Ein türkischer Anwalt klagt gegen die türkische Nationalmannschaft. Er fordert die Rückgabe der Prämien für die EM 2016. Denn Prämien-Auszahlungen sind nur erlaubt, wenn es die Mannschaft unter die besten Drei eines Turniers schafft. Die Hauptschuld trägt der türkische Fußballverband.

Der türkische Nationaltrainer Fatih Terim und Fußballverbandschef Yildirim Demirören. (Screenshot)

Der türkische Nationaltrainer Fatih Terim und Fußballverbandschef Yildirim Demirören. (Screenshot)

Die Spieler der türkischen Nationalmannschaft und ihr Trainer Fatih Terim müssen offenbar 12 Millionen Euro an Prämien, die sie für die Teilnahme am EM-Turnier in Frankreich erhalten hatten, an den türkischen Staat zurück zahlen.

Das berichtet die größte türkische Sportzeitung Fanatik. Zuvor war der Anwalt Sedat Vural vor Gericht gegangen, um eine Annullierung der Zahlungen durchzusetzen. Vural klagte nicht nur gegen die Spieler und den Trainer Terim, sondern auch gegen den türkischen Fußballverband (TFF).

Der TFF könne nicht ohne die Genehmigung des Rechnungshofs je nach Gutdünken Prämien ausschütten. In den Vorschriften der TFF steht, dass Siegprämien nur dann auszuschütten seien, wenn es eine Sportmannschaft oder ein Sportler unter die ersten Drei im Rahmen eines Turniers schafft. Weitere Prämien sind nicht erlaubt. Damit hat der TFF illegale Zahlungen durchgeführt.
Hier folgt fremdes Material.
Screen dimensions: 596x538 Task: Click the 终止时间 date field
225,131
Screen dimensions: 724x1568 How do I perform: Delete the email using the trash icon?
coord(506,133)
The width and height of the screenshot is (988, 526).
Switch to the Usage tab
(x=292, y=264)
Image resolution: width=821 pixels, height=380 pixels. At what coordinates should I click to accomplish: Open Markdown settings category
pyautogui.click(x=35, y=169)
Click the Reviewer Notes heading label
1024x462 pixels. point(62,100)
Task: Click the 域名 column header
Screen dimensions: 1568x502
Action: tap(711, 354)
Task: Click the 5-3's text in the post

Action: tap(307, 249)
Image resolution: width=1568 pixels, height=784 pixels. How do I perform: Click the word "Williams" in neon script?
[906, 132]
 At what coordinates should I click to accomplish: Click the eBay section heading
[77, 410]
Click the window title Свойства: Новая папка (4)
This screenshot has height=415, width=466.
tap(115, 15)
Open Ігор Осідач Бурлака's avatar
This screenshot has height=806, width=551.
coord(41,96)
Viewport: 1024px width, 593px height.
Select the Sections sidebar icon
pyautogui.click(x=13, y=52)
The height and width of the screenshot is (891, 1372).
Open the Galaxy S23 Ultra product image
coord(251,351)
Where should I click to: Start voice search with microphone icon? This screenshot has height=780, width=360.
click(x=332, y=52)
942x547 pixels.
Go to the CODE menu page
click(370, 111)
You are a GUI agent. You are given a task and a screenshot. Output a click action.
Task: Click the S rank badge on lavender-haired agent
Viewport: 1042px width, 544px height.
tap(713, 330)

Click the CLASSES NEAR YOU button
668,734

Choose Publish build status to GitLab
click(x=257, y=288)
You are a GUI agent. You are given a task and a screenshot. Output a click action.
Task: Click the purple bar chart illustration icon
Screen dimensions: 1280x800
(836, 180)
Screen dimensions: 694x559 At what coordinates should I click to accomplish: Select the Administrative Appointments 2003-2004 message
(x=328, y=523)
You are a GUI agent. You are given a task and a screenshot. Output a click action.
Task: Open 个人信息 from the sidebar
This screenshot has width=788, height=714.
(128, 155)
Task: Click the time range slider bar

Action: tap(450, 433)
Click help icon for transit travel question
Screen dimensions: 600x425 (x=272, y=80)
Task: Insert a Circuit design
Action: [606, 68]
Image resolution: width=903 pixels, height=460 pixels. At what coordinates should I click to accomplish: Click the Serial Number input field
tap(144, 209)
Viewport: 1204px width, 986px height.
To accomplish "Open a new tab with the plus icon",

Besonders löblich ist, dass die Nationalspieler des türkischen Meisters Beşiktaş, Oğuzhan Özyakup, İsmail Köybaşı, Cenk Tosun und Olcay Şahan sich sofort nach dem Ausscheiden aus dem EM-Turnier freiwillig bereit erklärten, alle Prämien – einschließlich der Spielprämien – an die türkische Staatskasse zurückzugeben, berichtet Haber 7.